Os 194 Estados membros da Organização Mundial da Saúde (OMS) aprovaram uma resolução que apoia a possibilidade da quebra de patentes de futuras vacinas ou tratamentos para a Covid-19, aspecto considerado essencial para o acesso global igualitário a futuros tratamentos. Apesar de não bloquearem a medida, os Estados Unidos emitiram um comunicado à parte rejeitando as partes do texto que dizem respeito não só à propriedade intelectual, mas também ao acesso à serviços de saúde reprodutiva e sexual durante a pandemia.

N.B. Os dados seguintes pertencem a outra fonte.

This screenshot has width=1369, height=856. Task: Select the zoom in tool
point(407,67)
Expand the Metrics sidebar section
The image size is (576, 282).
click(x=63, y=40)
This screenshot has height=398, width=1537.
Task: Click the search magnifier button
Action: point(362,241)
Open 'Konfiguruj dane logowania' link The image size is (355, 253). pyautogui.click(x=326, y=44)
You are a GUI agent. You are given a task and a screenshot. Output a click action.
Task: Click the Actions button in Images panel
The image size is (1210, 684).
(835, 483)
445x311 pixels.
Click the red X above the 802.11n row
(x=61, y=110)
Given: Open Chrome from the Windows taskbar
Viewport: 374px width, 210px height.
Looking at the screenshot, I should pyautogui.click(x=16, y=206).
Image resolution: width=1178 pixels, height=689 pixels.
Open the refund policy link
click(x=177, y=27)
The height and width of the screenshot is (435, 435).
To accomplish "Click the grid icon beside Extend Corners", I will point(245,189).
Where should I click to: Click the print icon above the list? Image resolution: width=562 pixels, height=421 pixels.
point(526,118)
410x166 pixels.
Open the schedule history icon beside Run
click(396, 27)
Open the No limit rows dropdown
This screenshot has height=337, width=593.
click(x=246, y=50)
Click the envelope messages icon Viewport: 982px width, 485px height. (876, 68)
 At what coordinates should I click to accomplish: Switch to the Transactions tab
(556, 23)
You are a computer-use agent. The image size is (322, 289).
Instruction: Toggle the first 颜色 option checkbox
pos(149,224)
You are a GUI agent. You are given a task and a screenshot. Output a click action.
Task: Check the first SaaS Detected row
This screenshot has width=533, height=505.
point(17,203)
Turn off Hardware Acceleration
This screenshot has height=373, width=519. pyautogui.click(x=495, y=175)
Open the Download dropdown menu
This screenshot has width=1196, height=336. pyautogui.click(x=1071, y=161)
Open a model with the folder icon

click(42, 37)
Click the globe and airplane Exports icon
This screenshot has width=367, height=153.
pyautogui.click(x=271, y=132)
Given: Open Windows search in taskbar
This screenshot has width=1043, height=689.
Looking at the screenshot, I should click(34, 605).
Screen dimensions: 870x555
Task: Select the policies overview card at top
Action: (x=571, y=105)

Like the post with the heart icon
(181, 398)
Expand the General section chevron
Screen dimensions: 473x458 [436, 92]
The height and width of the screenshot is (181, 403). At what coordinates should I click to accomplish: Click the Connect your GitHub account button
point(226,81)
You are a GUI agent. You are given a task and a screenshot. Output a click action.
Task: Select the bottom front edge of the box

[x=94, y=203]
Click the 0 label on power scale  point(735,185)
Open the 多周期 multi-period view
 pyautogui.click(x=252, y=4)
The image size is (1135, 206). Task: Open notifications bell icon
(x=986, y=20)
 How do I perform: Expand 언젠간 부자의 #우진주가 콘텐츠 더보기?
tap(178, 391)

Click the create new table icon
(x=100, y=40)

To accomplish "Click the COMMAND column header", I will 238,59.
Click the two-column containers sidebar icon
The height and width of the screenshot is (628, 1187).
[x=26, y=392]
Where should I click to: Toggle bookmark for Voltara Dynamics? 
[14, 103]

Para apoiar a possibilidade da quebra de patentes de vacinas ou tratamentos, a resolução cita a Declaração de Doha da Organização Mundial do Comércio (OMC), de 2001, que abre caminho para que países pobres e em desenvolvimento façam o chamado licenciamento compulsório de vacinas e remédios em emergências de saúde, para terem acesso igualitário a tratamentos médicos. A Declaração de Doha já foi usada no contexto do combate ao HIV. A resolução, que também defende uma revisão da resposta global à pandemia, foi aprovada horas após Trump ameaçar abandonar a entidade em 30 dias caso ela “não se comprometa com melhorias significativas”.